Preg_replace for Preg_replace_callback

Asked

Viewed 960 times

4

I’m having trouble migrating one script mine that clears characters from a sentence.

The preg_replace (depreciated) I use the value and key of the array for the exchange, however the preg_replace_callback converts what you find in Regex to another array independent, prevented me from using the key of the previous.

function LimpaTexto($texto) {

    $texto = html_entity_decode($texto);

    $texto = strtolower(trim($texto));

    $replaces = array(
        '/[áaãâäÁAAÂÄ]/'     => 'a',
        '/[éèêë&ÉEeË]/'     => 'e',
        '/[íìîïÍ]/'      => 'i',
        '/[óòõôöOÔÓÖO]/'     => 'o',
        '/[úùûüÚUUÜ]/'      => 'u',
        '/[çÇ]/'         => 'c',
        '/[ñnN]/'         => 'n',
        '/\s[\s]+/'      => '-',
        '/( )/'          => '-',
        '/( )\/( )/'          => '-',
        '/( )[-]( )/'          => '-',
        '/\//'       => '-',
        '/[^a-z0-9\-_]/' => '', 
        '/-+/'           => '-', 
        '/[.]/'          => '-'
        );

    $texto = preg_replace(array_keys($replaces), array_values($replaces), $texto);

    return $texto;
}

How does the array_keys is found and exchanged for array_values.

I couldn’t get a formula to use on preg_replace_callback. Only if I dismember character by character within the function callback and compare them for change, which makes the script more expensive in performance and size.

  • 2

    preg_replace was not depreciated, what was depreciated was the modifier evile ;)

  • Well eh... studying better I discovered it. Thank you.

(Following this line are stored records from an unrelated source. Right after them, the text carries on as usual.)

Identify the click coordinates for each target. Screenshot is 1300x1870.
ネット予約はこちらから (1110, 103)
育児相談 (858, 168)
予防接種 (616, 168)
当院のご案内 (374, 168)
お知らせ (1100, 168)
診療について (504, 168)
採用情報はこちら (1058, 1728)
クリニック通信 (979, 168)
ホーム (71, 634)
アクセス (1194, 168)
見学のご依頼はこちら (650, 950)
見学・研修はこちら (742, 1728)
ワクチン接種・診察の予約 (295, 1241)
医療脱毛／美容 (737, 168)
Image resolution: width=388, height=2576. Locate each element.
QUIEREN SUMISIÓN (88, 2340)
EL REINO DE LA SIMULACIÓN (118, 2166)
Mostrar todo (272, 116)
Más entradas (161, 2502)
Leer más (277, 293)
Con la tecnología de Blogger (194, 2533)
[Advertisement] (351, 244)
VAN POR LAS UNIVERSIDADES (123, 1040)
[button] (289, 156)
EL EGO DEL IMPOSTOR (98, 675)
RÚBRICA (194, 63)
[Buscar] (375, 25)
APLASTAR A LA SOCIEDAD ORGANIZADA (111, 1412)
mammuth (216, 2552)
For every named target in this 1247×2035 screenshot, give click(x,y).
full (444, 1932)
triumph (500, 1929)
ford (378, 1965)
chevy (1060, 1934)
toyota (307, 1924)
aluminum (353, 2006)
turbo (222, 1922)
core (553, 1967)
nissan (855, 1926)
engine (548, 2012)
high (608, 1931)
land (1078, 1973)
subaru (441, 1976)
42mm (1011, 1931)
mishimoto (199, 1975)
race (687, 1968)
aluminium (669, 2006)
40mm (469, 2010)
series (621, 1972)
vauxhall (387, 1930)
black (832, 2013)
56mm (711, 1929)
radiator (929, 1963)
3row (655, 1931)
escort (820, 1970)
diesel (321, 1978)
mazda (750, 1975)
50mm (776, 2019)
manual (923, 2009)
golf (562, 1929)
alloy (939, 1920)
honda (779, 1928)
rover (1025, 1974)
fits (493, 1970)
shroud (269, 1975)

  • About the your comment not understanding English: documentation is also available in Portuguese -> https://www.php.net/manual/en/function.preg-replace.php

2 answers

0

First I recommend reading of this issue, because by the answers and the related article you see that the REGEX in PHP does not support Unicode characters, as stated by @mgibsonbr.

Thus the expressions

'/[áaãâäÁAAÂÄ]/'
'/[éèêë&ÉEeË]/'
'/[íìîïÍ]/'
'/[óòõôöOÔÓÖO]/'
'/[úùûüÚUUÜ]/'
'/[çÇ]/'
'/[ñnN]/'

will not work.

To solve this problem you can use the function str_replace, which will search exactly for the specified character.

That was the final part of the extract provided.